BEGIN Supplied data

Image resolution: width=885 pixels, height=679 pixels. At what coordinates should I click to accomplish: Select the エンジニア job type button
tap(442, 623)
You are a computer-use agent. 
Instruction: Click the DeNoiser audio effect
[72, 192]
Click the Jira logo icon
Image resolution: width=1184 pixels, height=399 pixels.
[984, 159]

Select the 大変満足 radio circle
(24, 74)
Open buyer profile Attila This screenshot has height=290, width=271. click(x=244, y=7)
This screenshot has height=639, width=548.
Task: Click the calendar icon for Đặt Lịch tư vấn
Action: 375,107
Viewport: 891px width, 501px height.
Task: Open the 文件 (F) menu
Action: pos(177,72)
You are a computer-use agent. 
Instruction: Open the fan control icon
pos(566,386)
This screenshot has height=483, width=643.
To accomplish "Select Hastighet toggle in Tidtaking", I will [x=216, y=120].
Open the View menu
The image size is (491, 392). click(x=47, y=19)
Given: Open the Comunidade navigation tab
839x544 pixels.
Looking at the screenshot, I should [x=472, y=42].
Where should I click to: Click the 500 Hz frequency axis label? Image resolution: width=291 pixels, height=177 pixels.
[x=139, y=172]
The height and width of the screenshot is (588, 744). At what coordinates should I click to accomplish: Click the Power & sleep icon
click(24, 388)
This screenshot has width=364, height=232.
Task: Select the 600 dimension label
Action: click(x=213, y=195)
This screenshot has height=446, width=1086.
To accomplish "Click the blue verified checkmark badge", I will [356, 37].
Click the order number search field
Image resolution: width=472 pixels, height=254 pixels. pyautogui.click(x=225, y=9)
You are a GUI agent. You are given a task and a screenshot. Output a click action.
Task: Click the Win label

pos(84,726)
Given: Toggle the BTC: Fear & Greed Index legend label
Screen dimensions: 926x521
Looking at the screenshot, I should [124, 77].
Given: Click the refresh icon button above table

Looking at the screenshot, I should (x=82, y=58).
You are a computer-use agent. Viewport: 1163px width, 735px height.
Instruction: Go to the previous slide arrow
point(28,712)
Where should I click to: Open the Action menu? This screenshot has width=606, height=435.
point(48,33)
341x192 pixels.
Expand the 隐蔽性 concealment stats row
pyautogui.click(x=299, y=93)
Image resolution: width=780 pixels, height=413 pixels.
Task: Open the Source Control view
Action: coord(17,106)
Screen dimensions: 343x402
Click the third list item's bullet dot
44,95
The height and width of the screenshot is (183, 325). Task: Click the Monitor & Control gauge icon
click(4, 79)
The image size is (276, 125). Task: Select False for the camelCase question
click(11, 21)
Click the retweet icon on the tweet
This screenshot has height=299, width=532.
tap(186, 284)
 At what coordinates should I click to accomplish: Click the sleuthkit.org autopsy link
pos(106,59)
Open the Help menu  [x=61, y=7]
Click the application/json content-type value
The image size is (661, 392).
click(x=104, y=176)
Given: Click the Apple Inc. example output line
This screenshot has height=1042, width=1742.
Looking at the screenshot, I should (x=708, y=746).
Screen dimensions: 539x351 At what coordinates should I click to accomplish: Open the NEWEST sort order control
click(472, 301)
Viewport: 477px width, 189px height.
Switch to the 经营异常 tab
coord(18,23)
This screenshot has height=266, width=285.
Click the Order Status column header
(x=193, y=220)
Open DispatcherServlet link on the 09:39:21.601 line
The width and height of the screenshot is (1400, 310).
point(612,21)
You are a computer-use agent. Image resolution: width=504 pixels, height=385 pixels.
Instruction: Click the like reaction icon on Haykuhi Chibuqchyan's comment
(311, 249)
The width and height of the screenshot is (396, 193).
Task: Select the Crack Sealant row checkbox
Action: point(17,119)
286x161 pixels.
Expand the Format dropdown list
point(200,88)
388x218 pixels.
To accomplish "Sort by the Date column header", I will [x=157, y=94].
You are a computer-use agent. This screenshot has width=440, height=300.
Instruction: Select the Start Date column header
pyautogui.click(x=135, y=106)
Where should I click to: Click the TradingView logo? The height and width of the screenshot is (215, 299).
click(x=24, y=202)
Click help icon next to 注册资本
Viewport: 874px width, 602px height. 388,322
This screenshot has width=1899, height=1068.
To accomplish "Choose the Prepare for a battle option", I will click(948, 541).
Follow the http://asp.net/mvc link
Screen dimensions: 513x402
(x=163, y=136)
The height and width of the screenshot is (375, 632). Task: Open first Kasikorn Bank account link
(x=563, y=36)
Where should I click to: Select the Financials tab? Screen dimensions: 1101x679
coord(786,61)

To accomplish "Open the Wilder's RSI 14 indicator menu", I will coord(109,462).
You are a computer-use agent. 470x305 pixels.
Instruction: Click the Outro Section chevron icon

END Supplied data

**Your task**
Retype, without any change, every line from the one with "Where should I click to: Click the TradingView" to the bottom of the listing.

**Answer box**
Where should I click to: Click the TradingView logo? The height and width of the screenshot is (215, 299).
click(x=24, y=202)
Click help icon next to 注册资本
Viewport: 874px width, 602px height. 388,322
This screenshot has width=1899, height=1068.
To accomplish "Choose the Prepare for a battle option", I will click(948, 541).
Follow the http://asp.net/mvc link
Screen dimensions: 513x402
(x=163, y=136)
The height and width of the screenshot is (375, 632). Task: Open first Kasikorn Bank account link
(x=563, y=36)
Where should I click to: Select the Financials tab? Screen dimensions: 1101x679
coord(786,61)

To accomplish "Open the Wilder's RSI 14 indicator menu", I will coord(109,462).
You are a computer-use agent. 470x305 pixels.
Instruction: Click the Outro Section chevron icon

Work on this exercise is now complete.